[THE DATA — start]
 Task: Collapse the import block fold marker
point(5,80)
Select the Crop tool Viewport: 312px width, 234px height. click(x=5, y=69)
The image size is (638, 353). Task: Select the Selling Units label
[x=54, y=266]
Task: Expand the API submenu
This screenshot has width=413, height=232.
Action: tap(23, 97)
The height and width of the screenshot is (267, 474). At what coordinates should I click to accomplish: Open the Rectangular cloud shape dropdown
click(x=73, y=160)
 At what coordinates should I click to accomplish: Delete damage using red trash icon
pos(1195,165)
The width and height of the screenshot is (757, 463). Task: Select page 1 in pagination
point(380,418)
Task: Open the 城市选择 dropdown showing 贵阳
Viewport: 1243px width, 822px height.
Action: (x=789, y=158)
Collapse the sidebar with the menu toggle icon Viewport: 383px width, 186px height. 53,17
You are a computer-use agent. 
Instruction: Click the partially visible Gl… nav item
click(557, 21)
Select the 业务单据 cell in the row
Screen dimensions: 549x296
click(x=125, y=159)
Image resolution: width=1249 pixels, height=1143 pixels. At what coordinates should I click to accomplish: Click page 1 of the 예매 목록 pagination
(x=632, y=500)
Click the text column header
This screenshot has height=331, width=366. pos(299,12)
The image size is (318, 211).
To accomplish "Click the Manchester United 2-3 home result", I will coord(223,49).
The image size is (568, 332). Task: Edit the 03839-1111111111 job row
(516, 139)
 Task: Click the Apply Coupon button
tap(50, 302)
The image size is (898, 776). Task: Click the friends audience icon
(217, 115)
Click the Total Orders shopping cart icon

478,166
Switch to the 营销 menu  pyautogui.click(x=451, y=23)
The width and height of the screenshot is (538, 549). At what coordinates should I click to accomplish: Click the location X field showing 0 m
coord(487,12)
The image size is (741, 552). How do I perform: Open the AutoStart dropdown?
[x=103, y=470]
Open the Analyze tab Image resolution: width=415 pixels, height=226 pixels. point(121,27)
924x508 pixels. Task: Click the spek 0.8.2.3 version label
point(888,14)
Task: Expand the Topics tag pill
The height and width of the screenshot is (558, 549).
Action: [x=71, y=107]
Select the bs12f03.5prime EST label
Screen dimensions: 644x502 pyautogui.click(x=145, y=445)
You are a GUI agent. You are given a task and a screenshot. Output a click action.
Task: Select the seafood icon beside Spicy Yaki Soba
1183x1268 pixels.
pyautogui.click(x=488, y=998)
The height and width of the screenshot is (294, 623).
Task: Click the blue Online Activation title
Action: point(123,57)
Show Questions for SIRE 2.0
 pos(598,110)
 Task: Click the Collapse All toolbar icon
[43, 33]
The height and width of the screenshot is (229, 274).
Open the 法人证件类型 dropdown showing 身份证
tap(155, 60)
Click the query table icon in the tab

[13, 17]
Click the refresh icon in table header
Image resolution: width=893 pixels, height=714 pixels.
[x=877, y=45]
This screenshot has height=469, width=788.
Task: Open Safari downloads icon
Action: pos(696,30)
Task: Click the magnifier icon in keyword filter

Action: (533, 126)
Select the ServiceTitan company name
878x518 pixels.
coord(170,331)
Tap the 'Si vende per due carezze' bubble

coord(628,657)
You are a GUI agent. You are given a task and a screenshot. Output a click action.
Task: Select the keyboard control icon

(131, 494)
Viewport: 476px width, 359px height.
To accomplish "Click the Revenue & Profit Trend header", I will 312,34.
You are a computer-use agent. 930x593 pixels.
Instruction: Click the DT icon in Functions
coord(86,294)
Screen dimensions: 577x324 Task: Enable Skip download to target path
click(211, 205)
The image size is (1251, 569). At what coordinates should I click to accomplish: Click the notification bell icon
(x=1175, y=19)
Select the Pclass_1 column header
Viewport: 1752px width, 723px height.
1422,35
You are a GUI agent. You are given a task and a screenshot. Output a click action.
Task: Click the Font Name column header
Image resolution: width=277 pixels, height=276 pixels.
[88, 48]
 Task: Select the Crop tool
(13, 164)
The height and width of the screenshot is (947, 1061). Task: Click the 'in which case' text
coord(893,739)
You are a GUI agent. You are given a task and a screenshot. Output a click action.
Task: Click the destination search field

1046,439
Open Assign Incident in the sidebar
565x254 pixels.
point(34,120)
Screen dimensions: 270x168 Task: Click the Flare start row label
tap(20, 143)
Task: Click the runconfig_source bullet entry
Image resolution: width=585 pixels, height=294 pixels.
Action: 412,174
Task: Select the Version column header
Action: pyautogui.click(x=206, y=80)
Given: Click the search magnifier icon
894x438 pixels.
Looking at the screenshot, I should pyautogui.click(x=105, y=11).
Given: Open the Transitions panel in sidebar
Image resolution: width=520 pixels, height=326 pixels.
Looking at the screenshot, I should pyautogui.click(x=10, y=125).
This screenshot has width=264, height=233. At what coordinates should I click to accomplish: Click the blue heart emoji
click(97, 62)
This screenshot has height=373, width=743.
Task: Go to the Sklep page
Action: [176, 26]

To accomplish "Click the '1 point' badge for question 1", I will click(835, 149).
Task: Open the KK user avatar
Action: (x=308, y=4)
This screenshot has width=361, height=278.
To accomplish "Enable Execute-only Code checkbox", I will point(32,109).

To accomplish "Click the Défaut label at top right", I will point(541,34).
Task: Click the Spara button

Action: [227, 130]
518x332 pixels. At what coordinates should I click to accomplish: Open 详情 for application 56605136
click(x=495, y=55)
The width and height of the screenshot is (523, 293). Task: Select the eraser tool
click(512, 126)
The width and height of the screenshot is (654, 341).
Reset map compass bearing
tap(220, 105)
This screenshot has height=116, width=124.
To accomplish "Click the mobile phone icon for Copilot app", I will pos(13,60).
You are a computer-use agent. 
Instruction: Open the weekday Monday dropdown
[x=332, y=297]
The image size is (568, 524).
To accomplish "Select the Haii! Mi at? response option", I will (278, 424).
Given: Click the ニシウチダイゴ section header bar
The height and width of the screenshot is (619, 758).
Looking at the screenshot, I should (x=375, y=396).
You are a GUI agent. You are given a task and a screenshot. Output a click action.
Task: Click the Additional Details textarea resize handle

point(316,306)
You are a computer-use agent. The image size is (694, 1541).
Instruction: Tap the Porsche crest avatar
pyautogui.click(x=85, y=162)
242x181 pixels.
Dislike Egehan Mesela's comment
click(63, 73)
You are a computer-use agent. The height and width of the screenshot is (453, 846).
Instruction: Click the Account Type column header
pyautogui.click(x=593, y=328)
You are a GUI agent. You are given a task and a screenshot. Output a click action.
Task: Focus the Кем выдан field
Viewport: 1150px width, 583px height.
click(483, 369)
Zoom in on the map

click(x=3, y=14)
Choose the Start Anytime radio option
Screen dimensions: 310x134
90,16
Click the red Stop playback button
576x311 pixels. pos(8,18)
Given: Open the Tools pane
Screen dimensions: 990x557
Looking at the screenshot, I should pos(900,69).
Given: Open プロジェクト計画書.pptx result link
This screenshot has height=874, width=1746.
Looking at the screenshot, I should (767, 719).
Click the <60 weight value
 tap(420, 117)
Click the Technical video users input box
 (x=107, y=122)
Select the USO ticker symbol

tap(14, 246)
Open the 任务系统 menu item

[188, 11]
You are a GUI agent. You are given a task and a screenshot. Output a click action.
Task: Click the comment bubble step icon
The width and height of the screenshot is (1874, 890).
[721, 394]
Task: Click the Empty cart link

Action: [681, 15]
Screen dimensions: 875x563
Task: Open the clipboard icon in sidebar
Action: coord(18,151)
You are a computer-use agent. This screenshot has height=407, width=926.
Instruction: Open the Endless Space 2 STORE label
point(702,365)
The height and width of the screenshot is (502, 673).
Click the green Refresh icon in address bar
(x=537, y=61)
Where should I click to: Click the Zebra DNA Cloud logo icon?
[THE DATA — finish]
Repeat each line of the data above, exactly as it appears, from the first through the line that contains "Task: Open the 城市选择 dropdown showing 贵阳".

 Task: Collapse the import block fold marker
point(5,80)
Select the Crop tool Viewport: 312px width, 234px height. click(x=5, y=69)
The image size is (638, 353). Task: Select the Selling Units label
[x=54, y=266]
Task: Expand the API submenu
This screenshot has width=413, height=232.
Action: tap(23, 97)
The height and width of the screenshot is (267, 474). At what coordinates should I click to accomplish: Open the Rectangular cloud shape dropdown
click(x=73, y=160)
 At what coordinates should I click to accomplish: Delete damage using red trash icon
pos(1195,165)
The width and height of the screenshot is (757, 463). Task: Select page 1 in pagination
point(380,418)
Task: Open the 城市选择 dropdown showing 贵阳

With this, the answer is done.